# DATASET CONTENT start

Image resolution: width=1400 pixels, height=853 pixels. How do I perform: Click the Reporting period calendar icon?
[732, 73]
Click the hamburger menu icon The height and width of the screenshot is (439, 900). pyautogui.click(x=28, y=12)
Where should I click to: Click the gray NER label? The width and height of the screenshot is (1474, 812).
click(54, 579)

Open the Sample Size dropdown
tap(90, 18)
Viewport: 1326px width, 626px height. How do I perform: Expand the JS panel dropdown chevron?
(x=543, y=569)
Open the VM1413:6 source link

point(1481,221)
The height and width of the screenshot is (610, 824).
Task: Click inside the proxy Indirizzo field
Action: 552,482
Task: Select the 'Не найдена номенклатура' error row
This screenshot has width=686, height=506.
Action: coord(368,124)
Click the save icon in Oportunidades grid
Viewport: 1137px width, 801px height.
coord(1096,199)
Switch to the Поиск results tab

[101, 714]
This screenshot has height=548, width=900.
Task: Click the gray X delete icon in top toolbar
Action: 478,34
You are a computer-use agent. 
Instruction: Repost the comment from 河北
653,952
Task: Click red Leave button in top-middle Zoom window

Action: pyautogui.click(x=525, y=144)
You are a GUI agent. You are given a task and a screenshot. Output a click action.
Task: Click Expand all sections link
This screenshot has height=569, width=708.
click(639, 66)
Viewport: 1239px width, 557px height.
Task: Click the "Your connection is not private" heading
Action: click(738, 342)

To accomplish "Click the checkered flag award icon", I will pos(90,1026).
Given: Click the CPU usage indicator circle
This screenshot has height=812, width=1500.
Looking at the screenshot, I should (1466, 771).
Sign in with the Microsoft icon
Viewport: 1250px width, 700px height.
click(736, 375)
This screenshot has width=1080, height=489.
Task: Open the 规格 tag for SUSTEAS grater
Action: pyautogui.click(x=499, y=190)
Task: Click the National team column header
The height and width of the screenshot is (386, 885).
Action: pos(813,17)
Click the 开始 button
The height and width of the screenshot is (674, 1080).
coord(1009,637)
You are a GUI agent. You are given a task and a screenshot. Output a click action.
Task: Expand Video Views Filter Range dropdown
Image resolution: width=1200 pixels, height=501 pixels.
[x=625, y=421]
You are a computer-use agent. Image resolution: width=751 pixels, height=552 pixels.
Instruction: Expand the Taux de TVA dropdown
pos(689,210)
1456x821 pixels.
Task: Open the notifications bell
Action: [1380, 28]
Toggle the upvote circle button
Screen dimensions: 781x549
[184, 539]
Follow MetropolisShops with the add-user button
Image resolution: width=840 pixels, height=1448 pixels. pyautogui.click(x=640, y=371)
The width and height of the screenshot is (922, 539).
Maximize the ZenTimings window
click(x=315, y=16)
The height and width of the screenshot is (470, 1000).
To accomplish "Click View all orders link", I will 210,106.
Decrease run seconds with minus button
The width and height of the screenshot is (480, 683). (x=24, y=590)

# DATASET CONTENT end

#### TASK PROMPT:
Express each line of the rows above as a JSON list of strings, one string per line, and leave out the blank lines.

#### EXERCISE SOLUTION:
[
  "Image resolution: width=1400 pixels, height=853 pixels. How do I perform: Click the Reporting period calendar icon?",
  "[732, 73]",
  "Click the hamburger menu icon The height and width of the screenshot is (439, 900). pyautogui.click(x=28, y=12)",
  "Where should I click to: Click the gray NER label? The width and height of the screenshot is (1474, 812).",
  "click(54, 579)",
  "Open the Sample Size dropdown",
  "tap(90, 18)",
  "Viewport: 1326px width, 626px height. How do I perform: Expand the JS panel dropdown chevron?",
  "(x=543, y=569)",
  "Open the VM1413:6 source link",
  "point(1481,221)",
  "The height and width of the screenshot is (610, 824).",
  "Task: Click inside the proxy Indirizzo field",
  "Action: 552,482",
  "Task: Select the 'Не найдена номенклатура' error row",
  "This screenshot has width=686, height=506.",
  "Action: coord(368,124)",
  "Click the save icon in Oportunidades grid",
  "Viewport: 1137px width, 801px height.",
  "coord(1096,199)",
  "Switch to the Поиск results tab",
  "[101, 714]",
  "This screenshot has height=548, width=900.",
  "Task: Click the gray X delete icon in top toolbar",
  "Action: 478,34",
  "You are a computer-use agent. ",
  "Instruction: Repost the comment from 河北",
  "653,952",
  "Task: Click red Leave button in top-middle Zoom window",
  "Action: pyautogui.click(x=525, y=144)",
  "You are a GUI agent. You are given a task and a screenshot. Output a click action.",
  "Task: Click Expand all sections link",
  "This screenshot has height=569, width=708.",
  "click(639, 66)",
  "Viewport: 1239px width, 557px height.",
  "Task: Click the \"Your connection is not private\" heading",
  "Action: click(738, 342)",
  "To accomplish \"Click the checkered flag award icon\", I will pos(90,1026).",
  "Given: Click the CPU usage indicator circle",
  "This screenshot has height=812, width=1500.",
  "Looking at the screenshot, I should (1466, 771).",
  "Sign in with the Microsoft icon",
  "Viewport: 1250px width, 700px height.",
  "click(736, 375)",
  "This screenshot has width=1080, height=489.",
  "Task: Open the 规格 tag for SUSTEAS grater",
  "Action: pyautogui.click(x=499, y=190)",
  "Task: Click the National team column header",
  "The height and width of the screenshot is (386, 885).",
  "Action: pos(813,17)",
  "Click the 开始 button",
  "The height and width of the screenshot is (674, 1080).",
  "coord(1009,637)",
  "You are a GUI agent. You are given a task and a screenshot. Output a click action.",
  "Task: Expand Video Views Filter Range dropdown",
  "Image resolution: width=1200 pixels, height=501 pixels.",
  "[x=625, y=421]",
  "You are a computer-use agent. Image resolution: width=751 pixels, height=552 pixels.",
  "Instruction: Expand the Taux de TVA dropdown",
  "pos(689,210)",
  "1456x821 pixels.",
  "Task: Open the notifications bell",
  "Action: [1380, 28]",
  "Toggle the upvote circle button",
  "Screen dimensions: 781x549",
  "[184, 539]",
  "Follow MetropolisShops with the add-user button",
  "Image resolution: width=840 pixels, height=1448 pixels. pyautogui.click(x=640, y=371)",
  "The width and height of the screenshot is (922, 539).",
  "Maximize the ZenTimings window",
  "click(x=315, y=16)",
  "The height and width of the screenshot is (470, 1000).",
  "To accomplish \"Click View all orders link\", I will 210,106.",
  "Decrease run seconds with minus button",
  "The width and height of the screenshot is (480, 683). (x=24, y=590)"
]